#
C2 Deep Learning
Deep learning is a class of machine learning algorithms that uses multiple stacked layers of processing units to learn high-level representations from unstructured data.
#
Data for DL
There are mainly 2 types of data
- Structured - Tabular data as input, arranged into columns of features that describe each observation.
- Unstructured
- Data that is not naturally arranged into columns of features, such as images, audio, and text.
- Individual pixels/characters/etc are uninformative. The granularity of the data combined with the high degree of spatial dependence destroys the concept of the pixel or character as an informative feature in its own right.
- A deep learning model, on the other hand, can learn how to build high-level informative features by itself, directly from the unstructured data whereas traditional models would fail to do so.
#
Deep NN
#
NN
- A neural network consists of a series of stacked layers. Each layer contains units that are connected to the previous layer’s units through a set of weights. The most common is a dense/fully connected layer (connect all units to every other)
- NN where all adjacent layers are fully connected - Multi layer perceptrons.
- The input is transformed by each layer in turn (forward pass through the network), until it reaches the output layer. Specifically, each unit applies a transformation to a weighted sum of its inputs and passes the output through to the subsequent layer.
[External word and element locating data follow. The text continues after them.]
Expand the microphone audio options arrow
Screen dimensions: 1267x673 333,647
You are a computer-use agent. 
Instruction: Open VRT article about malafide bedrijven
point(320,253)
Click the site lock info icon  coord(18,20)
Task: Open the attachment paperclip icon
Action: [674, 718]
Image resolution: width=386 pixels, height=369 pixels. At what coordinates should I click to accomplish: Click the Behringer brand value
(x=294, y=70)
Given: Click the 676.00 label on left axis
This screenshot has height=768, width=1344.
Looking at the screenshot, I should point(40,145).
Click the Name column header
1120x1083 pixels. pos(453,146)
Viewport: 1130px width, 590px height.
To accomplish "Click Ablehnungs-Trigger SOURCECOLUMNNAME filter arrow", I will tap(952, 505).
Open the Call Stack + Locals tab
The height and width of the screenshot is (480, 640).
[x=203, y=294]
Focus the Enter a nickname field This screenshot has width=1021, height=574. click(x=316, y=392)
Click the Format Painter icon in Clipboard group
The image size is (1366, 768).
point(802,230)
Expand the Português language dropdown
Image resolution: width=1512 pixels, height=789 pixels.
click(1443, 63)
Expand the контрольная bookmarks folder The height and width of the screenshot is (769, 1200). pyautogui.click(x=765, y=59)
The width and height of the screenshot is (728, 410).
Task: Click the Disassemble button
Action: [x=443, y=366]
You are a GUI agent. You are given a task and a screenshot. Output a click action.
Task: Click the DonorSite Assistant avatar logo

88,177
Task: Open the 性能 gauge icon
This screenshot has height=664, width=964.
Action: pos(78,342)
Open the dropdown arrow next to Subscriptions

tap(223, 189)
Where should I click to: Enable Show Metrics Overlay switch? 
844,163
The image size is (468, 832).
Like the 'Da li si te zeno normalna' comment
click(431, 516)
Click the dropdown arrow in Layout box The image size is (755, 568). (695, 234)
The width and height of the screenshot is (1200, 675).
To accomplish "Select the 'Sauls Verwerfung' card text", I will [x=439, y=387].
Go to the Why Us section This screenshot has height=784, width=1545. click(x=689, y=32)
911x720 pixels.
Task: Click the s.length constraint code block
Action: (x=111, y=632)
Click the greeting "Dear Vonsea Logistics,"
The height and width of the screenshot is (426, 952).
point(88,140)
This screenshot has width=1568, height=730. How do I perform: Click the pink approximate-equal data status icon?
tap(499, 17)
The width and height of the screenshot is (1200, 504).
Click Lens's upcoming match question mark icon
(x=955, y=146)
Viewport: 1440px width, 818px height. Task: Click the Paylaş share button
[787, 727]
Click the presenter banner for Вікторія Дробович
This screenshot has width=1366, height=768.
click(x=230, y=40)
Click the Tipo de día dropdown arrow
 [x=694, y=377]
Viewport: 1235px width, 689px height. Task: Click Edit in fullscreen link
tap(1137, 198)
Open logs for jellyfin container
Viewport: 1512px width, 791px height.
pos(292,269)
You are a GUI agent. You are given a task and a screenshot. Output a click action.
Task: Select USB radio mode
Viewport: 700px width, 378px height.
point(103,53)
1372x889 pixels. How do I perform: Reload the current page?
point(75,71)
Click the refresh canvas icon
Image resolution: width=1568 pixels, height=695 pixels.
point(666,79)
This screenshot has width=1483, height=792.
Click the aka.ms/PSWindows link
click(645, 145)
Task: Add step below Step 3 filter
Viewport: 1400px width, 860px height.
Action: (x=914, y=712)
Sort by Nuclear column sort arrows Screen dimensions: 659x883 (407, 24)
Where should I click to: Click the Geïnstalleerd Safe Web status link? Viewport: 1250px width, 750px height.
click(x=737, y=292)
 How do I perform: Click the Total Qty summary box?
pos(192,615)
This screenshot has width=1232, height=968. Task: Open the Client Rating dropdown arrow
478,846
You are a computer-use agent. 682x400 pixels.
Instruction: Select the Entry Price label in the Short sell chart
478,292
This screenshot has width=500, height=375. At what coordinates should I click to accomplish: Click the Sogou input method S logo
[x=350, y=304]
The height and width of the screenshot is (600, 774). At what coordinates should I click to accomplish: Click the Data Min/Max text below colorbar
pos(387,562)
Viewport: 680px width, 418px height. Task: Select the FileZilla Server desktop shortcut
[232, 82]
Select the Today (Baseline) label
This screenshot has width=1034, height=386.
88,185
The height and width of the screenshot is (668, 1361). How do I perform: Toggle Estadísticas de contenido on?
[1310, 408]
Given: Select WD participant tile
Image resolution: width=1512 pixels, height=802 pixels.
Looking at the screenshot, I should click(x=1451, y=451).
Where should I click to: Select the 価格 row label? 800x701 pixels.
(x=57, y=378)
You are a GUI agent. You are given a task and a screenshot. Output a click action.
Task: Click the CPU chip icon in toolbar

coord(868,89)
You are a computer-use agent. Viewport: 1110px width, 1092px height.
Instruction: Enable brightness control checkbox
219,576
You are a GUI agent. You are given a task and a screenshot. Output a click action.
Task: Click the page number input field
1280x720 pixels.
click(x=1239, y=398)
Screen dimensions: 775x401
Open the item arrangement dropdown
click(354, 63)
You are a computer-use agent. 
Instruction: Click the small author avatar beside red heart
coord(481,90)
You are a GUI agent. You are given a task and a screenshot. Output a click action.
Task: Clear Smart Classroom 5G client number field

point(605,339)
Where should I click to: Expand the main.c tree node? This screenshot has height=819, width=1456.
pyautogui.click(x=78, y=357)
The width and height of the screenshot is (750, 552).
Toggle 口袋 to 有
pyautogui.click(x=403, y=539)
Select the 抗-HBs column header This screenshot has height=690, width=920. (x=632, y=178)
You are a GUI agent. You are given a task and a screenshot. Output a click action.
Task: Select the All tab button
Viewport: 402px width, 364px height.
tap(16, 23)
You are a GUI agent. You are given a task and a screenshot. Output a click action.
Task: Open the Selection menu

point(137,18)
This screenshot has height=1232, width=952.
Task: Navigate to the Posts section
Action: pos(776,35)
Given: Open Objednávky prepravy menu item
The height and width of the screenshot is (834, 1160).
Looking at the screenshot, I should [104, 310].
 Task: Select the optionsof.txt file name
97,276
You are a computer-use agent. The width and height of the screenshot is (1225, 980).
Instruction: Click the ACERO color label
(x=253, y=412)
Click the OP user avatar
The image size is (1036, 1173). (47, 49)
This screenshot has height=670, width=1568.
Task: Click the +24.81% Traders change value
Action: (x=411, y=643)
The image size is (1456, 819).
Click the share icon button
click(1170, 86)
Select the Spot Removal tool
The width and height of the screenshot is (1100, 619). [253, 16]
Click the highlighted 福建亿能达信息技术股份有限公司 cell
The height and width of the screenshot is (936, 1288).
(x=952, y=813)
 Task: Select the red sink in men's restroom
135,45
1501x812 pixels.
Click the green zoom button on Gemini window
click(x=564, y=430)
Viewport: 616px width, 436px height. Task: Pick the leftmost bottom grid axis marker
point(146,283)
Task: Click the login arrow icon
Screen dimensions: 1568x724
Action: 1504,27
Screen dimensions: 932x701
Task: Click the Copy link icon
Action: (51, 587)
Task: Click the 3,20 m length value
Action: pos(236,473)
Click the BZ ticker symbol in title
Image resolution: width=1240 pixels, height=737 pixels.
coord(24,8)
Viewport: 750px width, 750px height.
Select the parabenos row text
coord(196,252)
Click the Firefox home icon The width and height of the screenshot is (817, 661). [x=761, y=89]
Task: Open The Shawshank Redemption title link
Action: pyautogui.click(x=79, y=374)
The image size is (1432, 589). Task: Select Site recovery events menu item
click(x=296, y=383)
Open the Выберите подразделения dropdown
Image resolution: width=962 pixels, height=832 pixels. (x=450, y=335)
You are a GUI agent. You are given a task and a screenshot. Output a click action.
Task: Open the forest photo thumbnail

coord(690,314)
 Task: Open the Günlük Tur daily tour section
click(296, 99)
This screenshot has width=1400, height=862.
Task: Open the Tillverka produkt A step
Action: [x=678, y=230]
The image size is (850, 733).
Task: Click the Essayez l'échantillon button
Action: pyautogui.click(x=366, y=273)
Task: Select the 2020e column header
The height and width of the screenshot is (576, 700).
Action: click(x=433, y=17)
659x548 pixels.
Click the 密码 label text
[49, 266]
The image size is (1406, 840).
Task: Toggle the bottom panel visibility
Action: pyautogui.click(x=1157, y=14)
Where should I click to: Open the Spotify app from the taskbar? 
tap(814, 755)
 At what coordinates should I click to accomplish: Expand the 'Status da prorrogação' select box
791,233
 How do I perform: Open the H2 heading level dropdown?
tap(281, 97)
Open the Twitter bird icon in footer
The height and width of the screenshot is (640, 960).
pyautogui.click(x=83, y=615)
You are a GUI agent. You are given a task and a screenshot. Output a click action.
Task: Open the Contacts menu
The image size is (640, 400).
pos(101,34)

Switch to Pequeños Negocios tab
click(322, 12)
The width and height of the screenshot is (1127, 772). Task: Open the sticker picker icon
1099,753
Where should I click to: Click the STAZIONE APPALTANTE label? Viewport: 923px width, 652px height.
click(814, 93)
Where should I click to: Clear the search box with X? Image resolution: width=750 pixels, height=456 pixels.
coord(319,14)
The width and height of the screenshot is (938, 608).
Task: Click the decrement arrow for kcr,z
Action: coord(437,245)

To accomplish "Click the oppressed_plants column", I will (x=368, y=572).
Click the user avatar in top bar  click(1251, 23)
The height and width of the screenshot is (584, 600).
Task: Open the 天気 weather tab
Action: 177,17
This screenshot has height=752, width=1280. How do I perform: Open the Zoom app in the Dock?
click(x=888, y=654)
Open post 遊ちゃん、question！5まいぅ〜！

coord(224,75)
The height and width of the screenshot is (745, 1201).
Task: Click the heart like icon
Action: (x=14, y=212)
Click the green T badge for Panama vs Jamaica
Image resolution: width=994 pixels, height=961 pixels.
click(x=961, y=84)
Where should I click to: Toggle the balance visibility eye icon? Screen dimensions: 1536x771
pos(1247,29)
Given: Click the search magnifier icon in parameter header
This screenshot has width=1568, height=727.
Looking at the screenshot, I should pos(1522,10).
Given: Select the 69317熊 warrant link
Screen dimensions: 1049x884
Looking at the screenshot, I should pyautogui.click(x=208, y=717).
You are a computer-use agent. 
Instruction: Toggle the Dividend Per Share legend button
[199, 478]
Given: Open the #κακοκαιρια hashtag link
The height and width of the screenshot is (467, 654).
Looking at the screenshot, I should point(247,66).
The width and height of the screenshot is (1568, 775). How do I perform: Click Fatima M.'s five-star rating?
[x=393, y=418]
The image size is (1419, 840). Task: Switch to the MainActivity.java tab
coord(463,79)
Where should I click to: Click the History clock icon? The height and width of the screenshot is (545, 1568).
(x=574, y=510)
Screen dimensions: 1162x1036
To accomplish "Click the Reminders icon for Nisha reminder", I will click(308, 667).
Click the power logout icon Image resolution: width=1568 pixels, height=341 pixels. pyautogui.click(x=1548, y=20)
The final output layer is the culmination of this process.
- Finding the params is training the NN
- The error in the prediction is propagated backward through the network, adjusting each set of weights a small amount in the direction that improves the prediction most significantly. This process is called backpropagation.
#
Learning features
- The critical property of a NN is learning features from data.
- Units in each subsequent layer are able to represent increasingly sophisticated aspects of the original input, by combining lower-level features from the previous layer.
import numpy as np
import tensorflow as tf
keras = tf.keras
from keras import datasets, utils, layers, models, optimizers
import matplotlib.pyplot as plt
# Training a MLP
# We scale these values to lie between 0 and 1, as NNs work best when the absolute value of each input is less than 1.
# We also use one-hot encoding because the output will be a probability
(x_train, y_train), (x_test, y_test) = datasets.cifar10.load_data()
CLASSES = 10
x_train = x_train.astype("float32") / 255.0
x_test = x_test.astype("float32") / 255.0
y_train = utils.to_categorical(y_train, CLASSES) # (50000, 10)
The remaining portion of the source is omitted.